** WHAT YOU ARE ASKED TO DO **
From the records below, print only the part that opens with the line containing "Toggle Underline text formatting" and closes with the line containing "Given: Open the first liker's profile avatar"; omit the pictures.

** AVAILABLE DATA **
■ ■ ■ ■
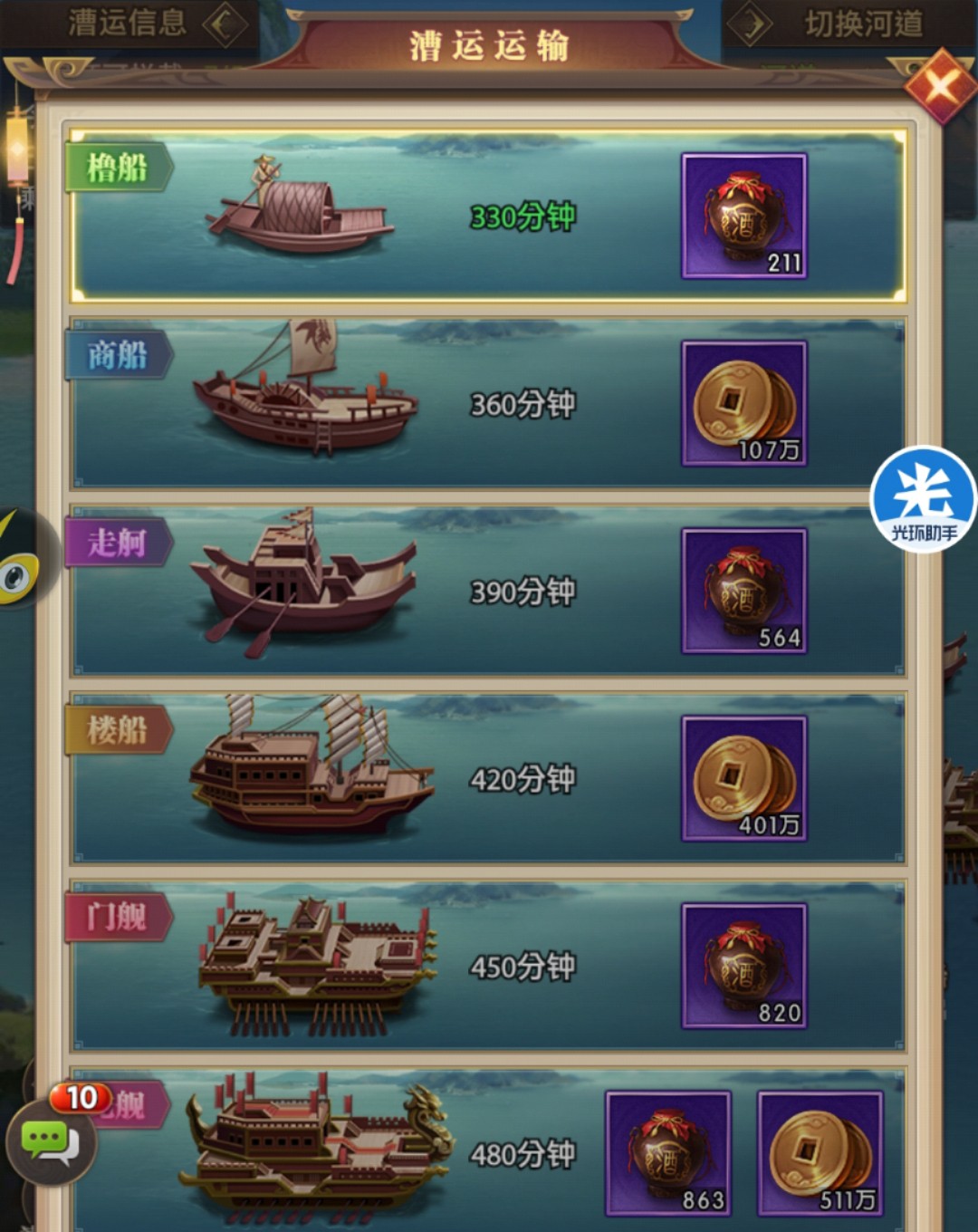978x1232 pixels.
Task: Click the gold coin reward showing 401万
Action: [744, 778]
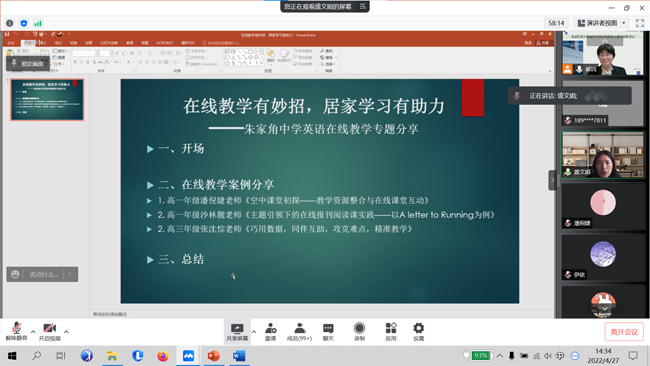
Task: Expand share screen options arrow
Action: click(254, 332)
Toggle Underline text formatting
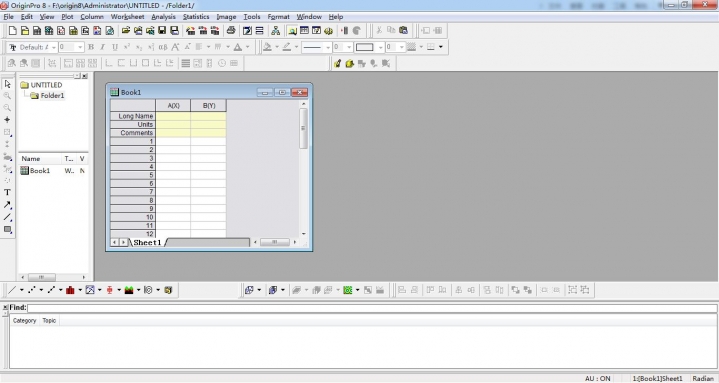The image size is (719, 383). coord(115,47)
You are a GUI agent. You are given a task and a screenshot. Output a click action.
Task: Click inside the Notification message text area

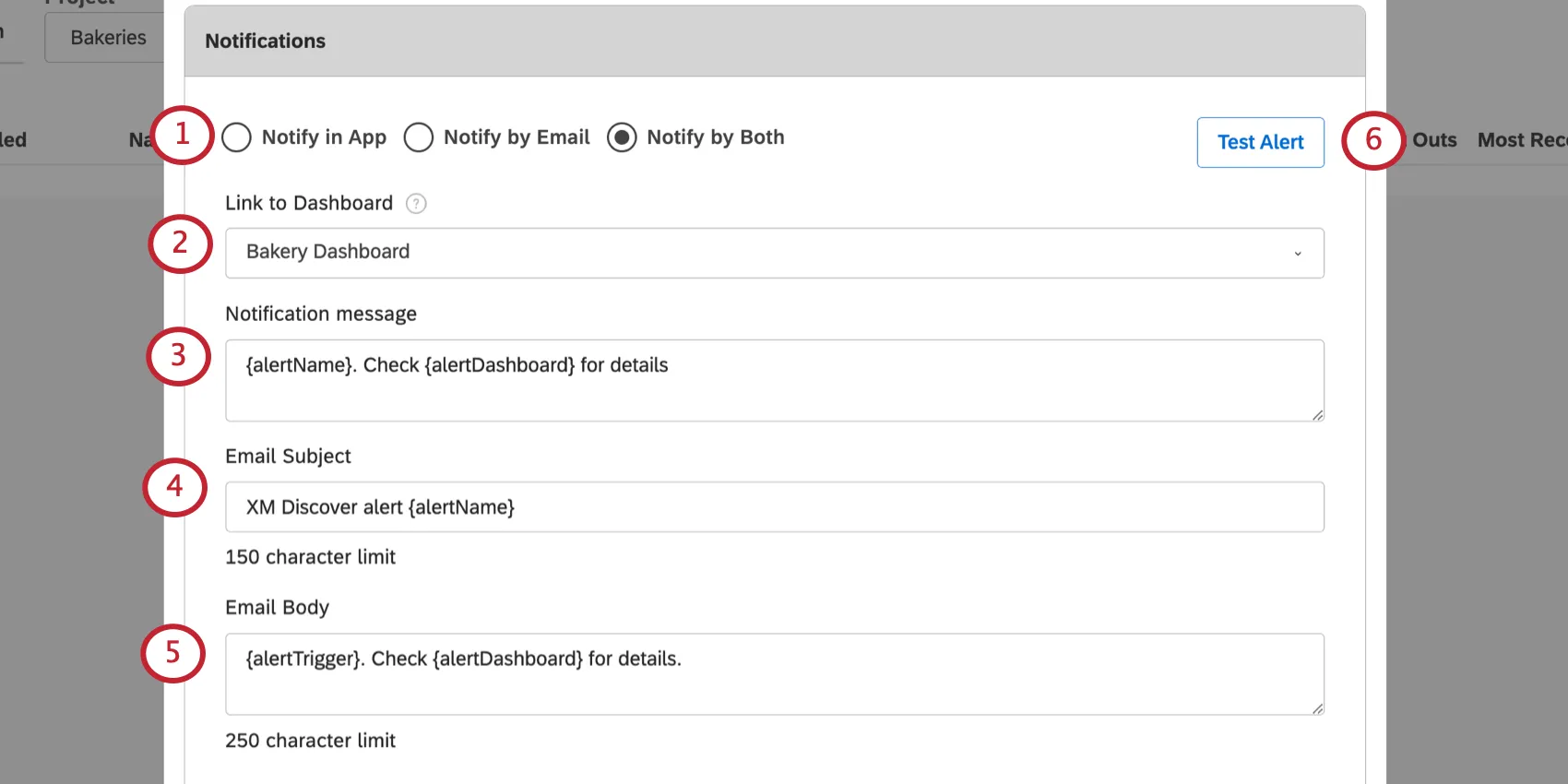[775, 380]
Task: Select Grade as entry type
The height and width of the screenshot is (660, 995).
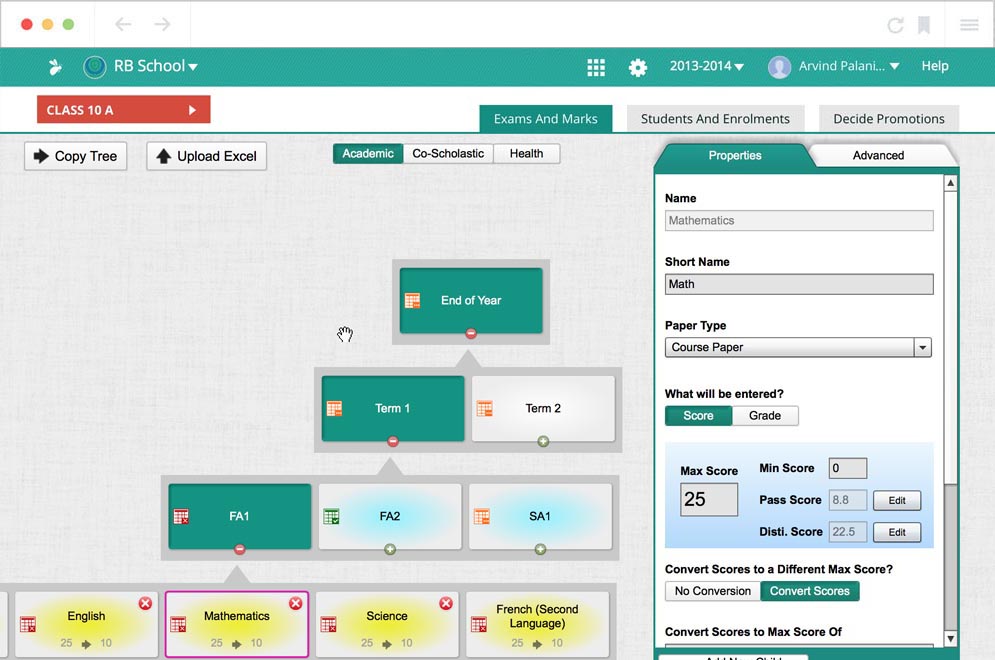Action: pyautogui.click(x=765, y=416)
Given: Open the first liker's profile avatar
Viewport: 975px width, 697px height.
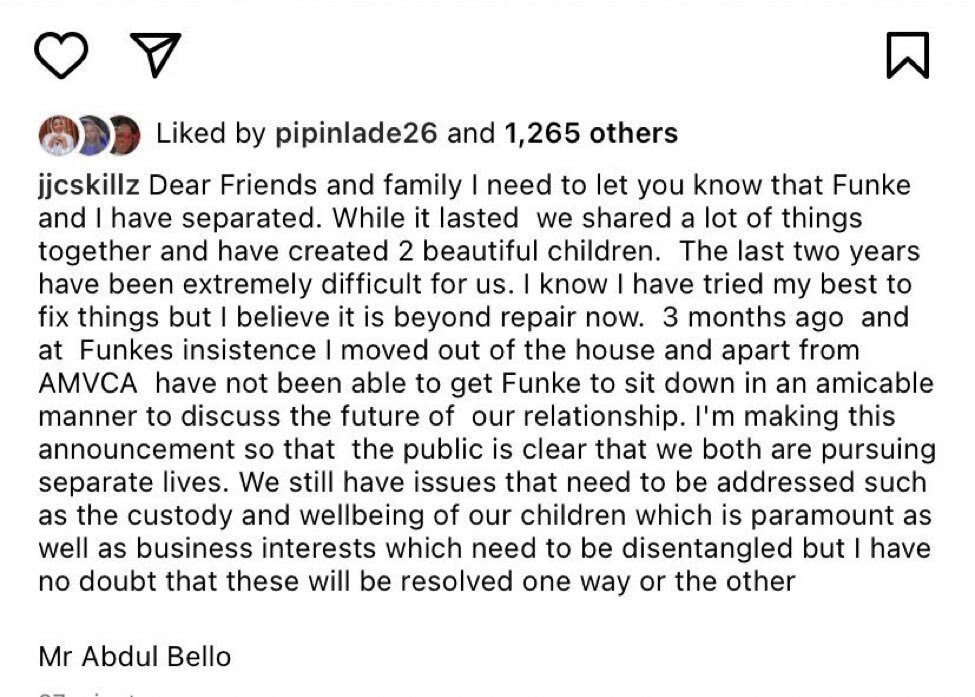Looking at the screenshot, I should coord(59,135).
■ ■ ■ ■
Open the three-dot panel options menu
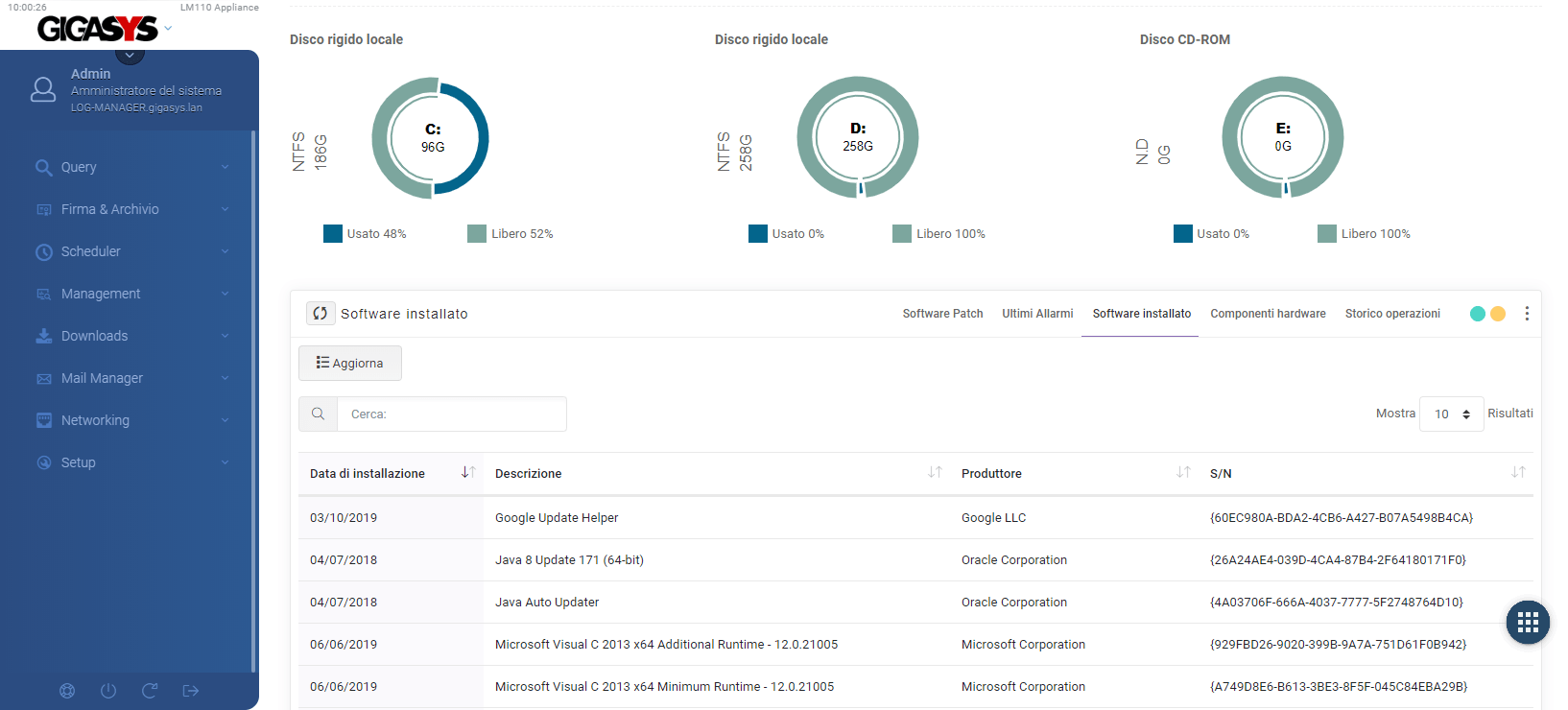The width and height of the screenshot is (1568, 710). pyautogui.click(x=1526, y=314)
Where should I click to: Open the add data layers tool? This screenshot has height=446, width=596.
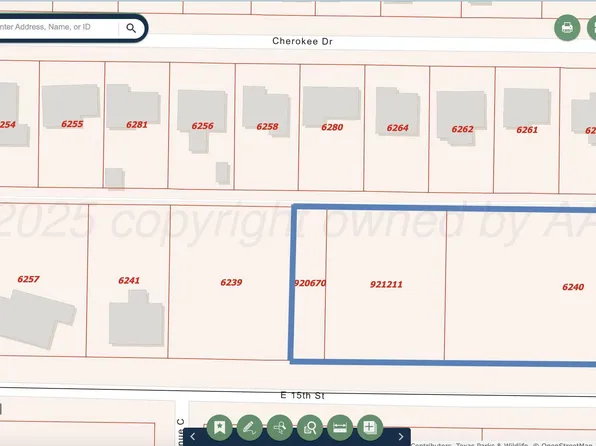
■ ■ ■ ■
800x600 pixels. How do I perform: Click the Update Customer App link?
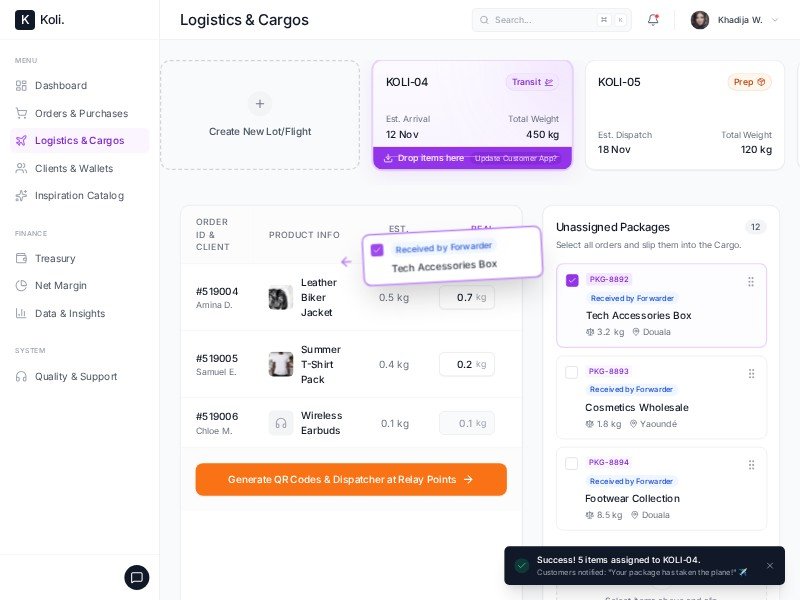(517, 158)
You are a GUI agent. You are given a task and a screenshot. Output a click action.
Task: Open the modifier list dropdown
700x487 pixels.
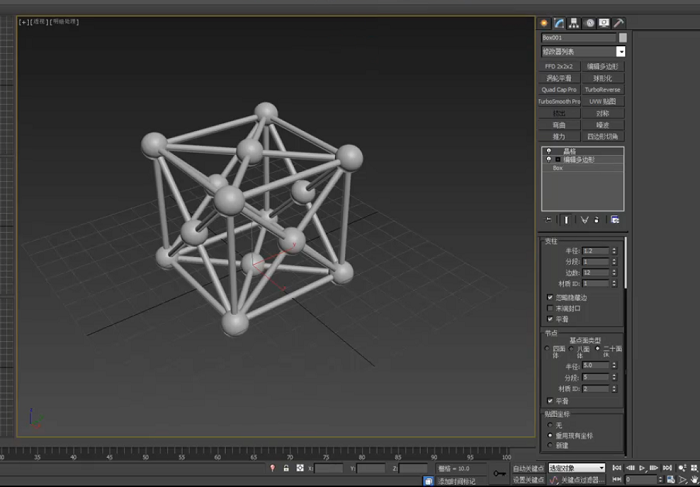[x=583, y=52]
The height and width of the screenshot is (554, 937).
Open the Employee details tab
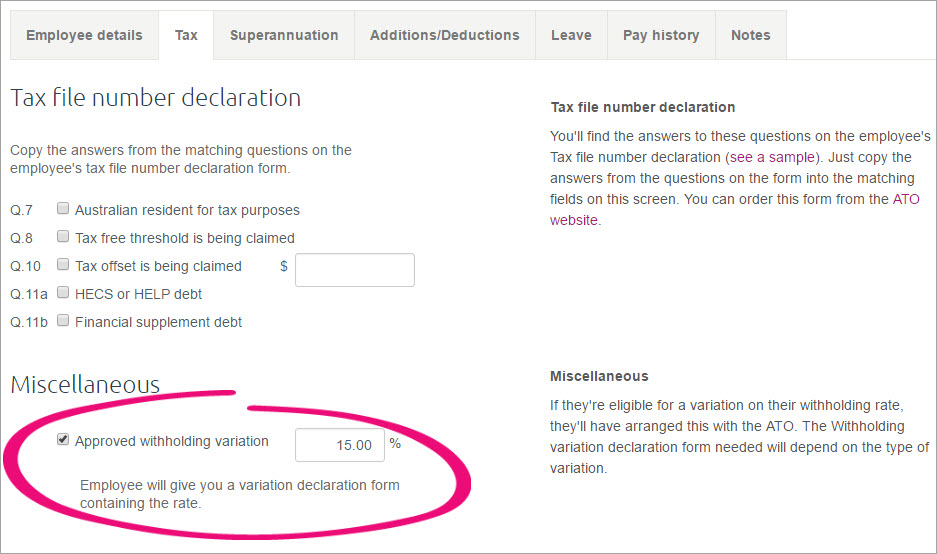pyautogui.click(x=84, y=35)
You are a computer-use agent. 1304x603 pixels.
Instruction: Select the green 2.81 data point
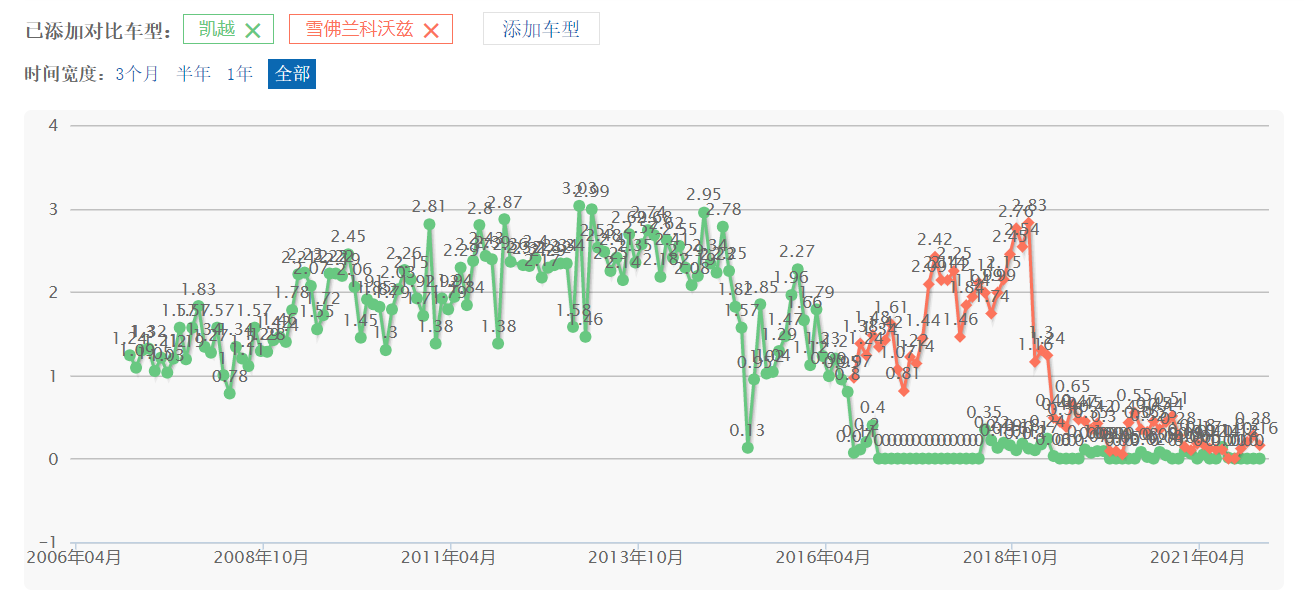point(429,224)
■ ■ ■ ■
** EXERCISE SOLUTION **
Toggle Underline text formatting
The image size is (719, 383). coord(115,47)
You are a GUI agent. You are given a task and a screenshot. Output a click action.
Task: Click inside the Notification message text area

[775, 380]
Task: Select Grade as entry type
The height and width of the screenshot is (660, 995).
Action: pyautogui.click(x=765, y=416)
Given: Open the first liker's profile avatar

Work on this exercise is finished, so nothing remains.